Frente a la inmovilidad del paraje, con las crestas rocosas en sombra que ya ocultaban el sol a su izquierda, la luz haciéndolas refulgir todavía a su derecha, los sucesos de la noche y del día se movían en su mente en un remolino con inercia propia, que parecía escapar también a su voluntad. Después de que las figuras de los soldados hubiesen desaparecido entre los árboles, hizo un esfuerzo por levantarse, arriba, acuéstate, duerme de una vez. Por fin se levantó y entró en la casa.

Cuando aterrizaron, el teniente aún no había terminado su relato. Su coche estaba en el muelle, al otro lado de la explanada que se utiliza como campo de aterrizaje del helicóptero, y se dirigió a él con la doctora sin interrumpir ni un solo momento su historia. Había comenzado hablando en murmullos, sin mirarla, pero poco a poco se enfrentaba a sus ojos cada vez con mayor firmeza, como para aferrarse a un indicio seguro de que su relato era escuchado y comprendido.

Habían entrado en el coche y no le ordenó al conductor que lo pusiese en marcha, seguía mirándola mientras hablaba, accionaba con ademanes que cada vez parecían más propiciatorios. Ya la doctora había asumido que era también una especie de confesión, un día raro, pensó, todo el mundo deseando descargar la conciencia en mí, deben de encontrarme muy vulnerable, o muy predispuesta, o muy poderosa, debe de haber en mí algún tipo de receptividad que no puedo entender. Por fin, el teniente le dijo al conductor que arrancase y se dirigiese al laboratorio.

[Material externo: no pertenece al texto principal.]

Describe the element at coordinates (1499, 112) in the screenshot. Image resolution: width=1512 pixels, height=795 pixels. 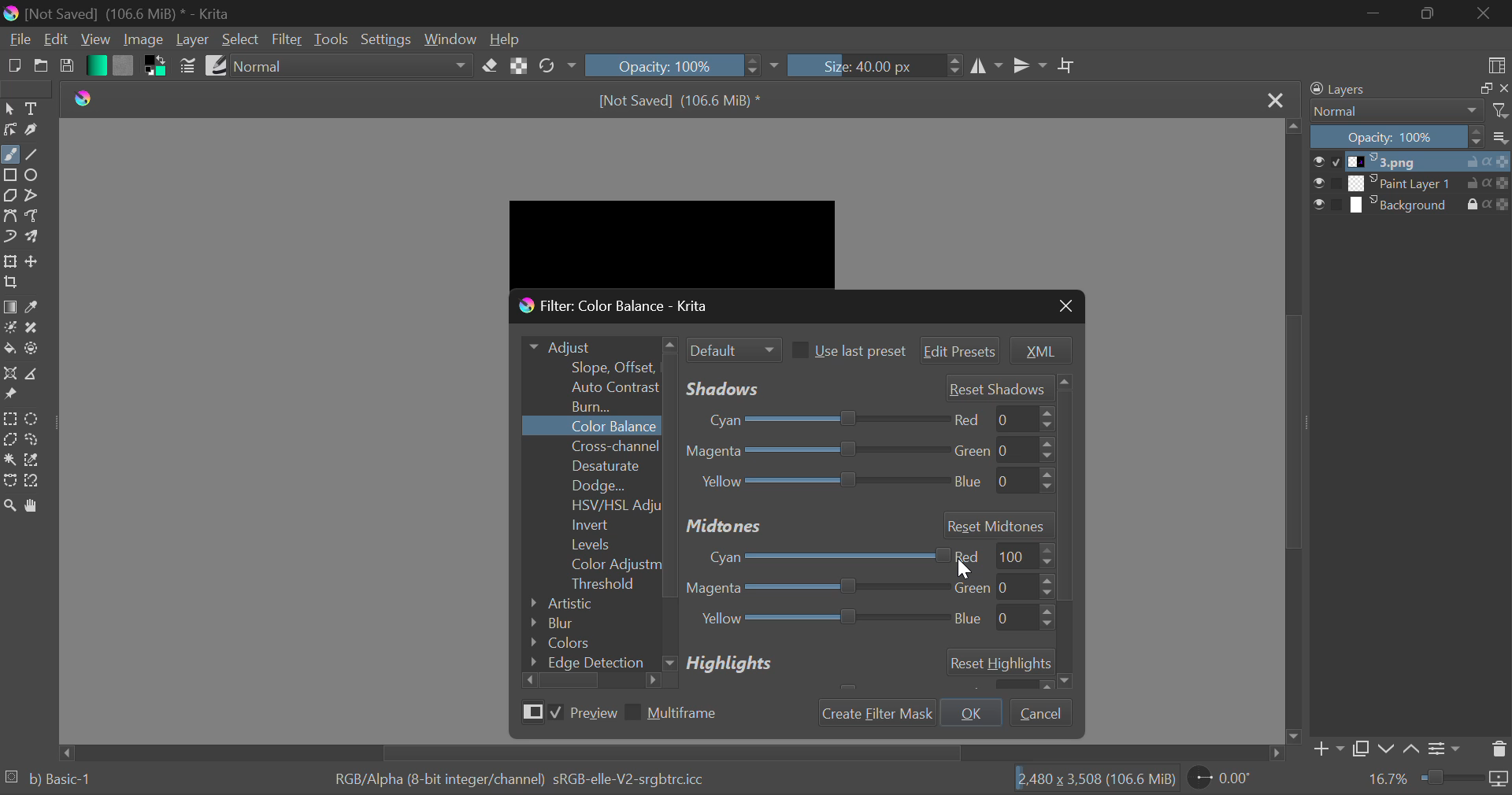
I see `filter` at that location.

En aquel tiempo estaba al mando de una fuerza de apoyo a las tropas internacionales, una unidad pacificadora, así las llamaban, el murmullo con el que había comenzado su narración para contarle su disparo sobre aquel hombre había hecho difícil entenderle del todo bajo el ruido de las grandes aspas, era una señal que parecía contar algo reservado pero no especialmente dramático, una confidencia amistosa, e incluso explicaba con cierto pormenor en qué consistía la labor de sus soldados, cómo llevaban a cabo la protección de la población civil, habló de los suministros, de los problemas de higiene, de la moral de la tropa, tan difícil de mantener en buenas condiciones en aquel aislamiento.

Tras un breve periodo, en el que parecía que las cosas se habían tranquilizado, surgió un grupo que se dedicaba a castigar a ciertas comunidades de la zona, mataba gente casi cada noche, a veces familias enteras. En aquel territorio lleno de poblaciones deshechas, entre los cascotes de ladrillos, baldosas, cristales, loza sanitaria, las vigas quemadas, los harapos, los campos abandonados, los bosques carbonizados, los animales muertos, aquellos asesinatos perpetuaban lo peor del enfrentamiento, parecían hacer imposible la pacificación definitiva y con ello la esperanza de regresar a casa, el destacamento estaba con buen ánimo, no vaya usted a creer, pero se palpaba la decepción, tanta presencia internacional y no éramos capaces de reducir a aquel grupo de radicales desesperados y sanguinarios, aunque a intentar desarticularlo se dedicaba un esfuerzo importante de mi unidad, con la colaboración de otras fuerzas, de policías, de informadores especializados.